** Opening Provided material block **
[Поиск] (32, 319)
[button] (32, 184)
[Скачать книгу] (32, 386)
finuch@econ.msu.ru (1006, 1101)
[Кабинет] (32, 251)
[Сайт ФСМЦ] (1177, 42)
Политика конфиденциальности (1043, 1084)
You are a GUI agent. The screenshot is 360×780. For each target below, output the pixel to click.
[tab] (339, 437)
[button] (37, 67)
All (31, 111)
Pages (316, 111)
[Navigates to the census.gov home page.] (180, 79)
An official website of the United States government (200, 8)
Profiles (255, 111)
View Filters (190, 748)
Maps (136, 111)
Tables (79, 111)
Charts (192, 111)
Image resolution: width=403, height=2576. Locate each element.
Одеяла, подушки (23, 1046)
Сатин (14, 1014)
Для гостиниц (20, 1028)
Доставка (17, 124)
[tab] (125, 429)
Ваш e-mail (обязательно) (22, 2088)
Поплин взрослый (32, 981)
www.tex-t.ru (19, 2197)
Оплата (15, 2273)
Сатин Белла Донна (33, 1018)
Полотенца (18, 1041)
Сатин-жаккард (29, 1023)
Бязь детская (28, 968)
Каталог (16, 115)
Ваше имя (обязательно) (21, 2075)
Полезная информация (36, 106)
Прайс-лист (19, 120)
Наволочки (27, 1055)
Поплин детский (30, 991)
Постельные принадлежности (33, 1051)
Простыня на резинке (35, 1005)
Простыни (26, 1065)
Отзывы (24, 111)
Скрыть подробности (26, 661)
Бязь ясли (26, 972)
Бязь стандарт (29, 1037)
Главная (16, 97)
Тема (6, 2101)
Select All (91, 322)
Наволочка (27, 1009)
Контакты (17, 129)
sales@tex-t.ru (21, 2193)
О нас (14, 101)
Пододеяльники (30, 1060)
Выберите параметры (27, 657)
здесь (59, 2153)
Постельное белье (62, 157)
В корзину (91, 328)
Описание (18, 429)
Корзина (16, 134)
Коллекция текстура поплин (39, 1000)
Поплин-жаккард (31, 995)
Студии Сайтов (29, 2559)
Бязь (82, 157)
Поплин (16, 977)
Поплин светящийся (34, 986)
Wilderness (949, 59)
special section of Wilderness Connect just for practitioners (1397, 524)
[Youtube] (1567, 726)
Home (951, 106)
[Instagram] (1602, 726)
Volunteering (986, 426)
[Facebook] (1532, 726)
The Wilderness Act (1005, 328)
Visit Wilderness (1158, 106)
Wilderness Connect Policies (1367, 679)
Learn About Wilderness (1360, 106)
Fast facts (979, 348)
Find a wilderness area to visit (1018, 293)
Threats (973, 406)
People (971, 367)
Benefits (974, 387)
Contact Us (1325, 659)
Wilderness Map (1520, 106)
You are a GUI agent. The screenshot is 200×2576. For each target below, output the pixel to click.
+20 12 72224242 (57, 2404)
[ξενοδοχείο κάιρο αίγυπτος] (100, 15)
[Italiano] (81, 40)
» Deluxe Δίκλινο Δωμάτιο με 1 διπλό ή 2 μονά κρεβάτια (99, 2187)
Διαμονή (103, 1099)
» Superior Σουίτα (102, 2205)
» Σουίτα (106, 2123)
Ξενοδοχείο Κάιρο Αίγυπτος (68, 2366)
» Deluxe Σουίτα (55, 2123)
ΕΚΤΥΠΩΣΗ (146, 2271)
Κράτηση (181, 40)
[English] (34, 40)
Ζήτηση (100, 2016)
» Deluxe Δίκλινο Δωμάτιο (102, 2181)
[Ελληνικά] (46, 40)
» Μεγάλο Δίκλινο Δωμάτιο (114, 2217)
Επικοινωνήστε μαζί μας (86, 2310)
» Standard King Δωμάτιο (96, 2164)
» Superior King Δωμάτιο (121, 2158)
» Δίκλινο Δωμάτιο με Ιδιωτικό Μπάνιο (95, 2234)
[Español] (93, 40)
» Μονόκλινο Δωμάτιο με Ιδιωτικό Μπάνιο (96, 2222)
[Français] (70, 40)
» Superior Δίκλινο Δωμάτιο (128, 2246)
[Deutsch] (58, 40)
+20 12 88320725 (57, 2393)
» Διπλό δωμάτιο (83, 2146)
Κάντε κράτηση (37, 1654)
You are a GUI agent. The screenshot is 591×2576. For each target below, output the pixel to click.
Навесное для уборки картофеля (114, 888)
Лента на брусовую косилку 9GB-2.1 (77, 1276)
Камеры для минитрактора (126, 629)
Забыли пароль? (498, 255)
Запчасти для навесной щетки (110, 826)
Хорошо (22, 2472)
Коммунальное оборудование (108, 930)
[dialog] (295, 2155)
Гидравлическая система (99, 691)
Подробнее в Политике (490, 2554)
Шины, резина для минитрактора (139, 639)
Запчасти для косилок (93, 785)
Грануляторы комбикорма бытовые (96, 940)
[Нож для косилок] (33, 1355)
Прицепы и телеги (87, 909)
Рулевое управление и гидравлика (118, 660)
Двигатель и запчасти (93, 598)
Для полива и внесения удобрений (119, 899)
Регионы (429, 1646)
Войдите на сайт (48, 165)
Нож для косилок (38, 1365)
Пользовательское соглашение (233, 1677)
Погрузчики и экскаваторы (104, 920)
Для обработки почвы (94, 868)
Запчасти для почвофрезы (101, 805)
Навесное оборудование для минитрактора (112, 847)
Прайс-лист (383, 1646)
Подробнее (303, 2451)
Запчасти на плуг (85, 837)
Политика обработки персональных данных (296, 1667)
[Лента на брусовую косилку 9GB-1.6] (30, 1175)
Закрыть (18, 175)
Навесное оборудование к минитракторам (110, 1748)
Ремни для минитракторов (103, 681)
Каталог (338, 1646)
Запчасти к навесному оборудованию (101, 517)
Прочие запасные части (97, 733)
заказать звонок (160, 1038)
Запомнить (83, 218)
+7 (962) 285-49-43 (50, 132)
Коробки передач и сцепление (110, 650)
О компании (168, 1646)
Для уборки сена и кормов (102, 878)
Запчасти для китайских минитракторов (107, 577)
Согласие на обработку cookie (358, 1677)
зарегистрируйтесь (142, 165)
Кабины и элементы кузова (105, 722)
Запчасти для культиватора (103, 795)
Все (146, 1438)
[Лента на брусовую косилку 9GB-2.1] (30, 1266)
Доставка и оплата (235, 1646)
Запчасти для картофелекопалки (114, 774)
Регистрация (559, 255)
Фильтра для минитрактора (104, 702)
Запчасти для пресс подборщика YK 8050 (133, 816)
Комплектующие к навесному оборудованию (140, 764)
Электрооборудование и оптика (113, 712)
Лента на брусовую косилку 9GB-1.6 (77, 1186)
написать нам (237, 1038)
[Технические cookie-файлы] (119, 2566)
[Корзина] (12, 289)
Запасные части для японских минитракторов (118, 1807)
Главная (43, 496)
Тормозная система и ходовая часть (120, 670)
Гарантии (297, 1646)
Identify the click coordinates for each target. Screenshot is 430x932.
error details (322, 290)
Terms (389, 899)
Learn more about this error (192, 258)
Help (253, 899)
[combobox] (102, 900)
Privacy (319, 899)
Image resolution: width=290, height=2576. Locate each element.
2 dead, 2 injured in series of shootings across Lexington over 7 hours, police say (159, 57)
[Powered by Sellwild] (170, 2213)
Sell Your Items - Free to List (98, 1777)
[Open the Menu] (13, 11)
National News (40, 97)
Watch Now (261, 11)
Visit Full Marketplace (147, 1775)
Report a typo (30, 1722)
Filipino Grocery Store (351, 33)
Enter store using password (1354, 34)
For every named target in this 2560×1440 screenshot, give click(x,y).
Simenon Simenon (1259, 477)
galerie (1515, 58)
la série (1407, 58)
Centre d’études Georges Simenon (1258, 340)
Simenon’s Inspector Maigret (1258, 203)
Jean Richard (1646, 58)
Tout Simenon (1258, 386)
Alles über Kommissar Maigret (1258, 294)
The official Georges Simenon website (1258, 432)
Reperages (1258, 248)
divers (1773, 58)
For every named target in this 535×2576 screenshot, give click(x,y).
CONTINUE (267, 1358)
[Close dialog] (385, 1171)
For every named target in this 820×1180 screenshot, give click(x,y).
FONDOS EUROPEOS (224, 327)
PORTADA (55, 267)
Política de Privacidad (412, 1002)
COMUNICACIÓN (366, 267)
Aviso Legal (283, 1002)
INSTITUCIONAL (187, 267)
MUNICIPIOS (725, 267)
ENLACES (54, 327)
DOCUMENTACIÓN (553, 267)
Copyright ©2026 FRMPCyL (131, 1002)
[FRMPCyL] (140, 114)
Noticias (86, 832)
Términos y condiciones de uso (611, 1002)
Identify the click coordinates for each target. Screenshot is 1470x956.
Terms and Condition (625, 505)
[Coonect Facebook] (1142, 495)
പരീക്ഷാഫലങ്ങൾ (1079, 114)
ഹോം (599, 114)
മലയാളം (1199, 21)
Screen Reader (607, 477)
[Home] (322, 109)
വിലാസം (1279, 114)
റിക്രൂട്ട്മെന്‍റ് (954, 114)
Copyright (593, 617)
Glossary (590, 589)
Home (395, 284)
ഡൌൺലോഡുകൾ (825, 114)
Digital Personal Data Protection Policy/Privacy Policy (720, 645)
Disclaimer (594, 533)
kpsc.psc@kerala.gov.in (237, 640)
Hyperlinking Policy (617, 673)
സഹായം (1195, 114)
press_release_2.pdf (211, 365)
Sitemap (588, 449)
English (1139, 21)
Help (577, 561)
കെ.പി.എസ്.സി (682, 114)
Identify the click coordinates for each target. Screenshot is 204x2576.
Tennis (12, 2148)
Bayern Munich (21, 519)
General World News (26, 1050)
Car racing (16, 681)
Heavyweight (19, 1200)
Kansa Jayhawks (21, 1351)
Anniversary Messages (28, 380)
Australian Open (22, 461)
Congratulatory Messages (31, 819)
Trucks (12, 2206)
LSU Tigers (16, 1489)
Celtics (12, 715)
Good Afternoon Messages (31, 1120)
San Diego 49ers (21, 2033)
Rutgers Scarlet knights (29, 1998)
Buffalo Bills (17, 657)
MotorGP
** Closing Provided material block **
Work instructions.
What do the lines above say from the one containing "Одеяла, подушки (23, 1046)" down to the one containing "Полезная информация (36, 106)"? Return them exactly, both end lines included, and only them.

Finished task.
Одеяла, подушки (23, 1046)
Сатин (14, 1014)
Для гостиниц (20, 1028)
Доставка (17, 124)
[tab] (125, 429)
Ваш e-mail (обязательно) (22, 2088)
Поплин взрослый (32, 981)
www.tex-t.ru (19, 2197)
Оплата (15, 2273)
Сатин Белла Донна (33, 1018)
Полотенца (18, 1041)
Сатин-жаккард (29, 1023)
Бязь детская (28, 968)
Каталог (16, 115)
Ваше имя (обязательно) (21, 2075)
Полезная информация (36, 106)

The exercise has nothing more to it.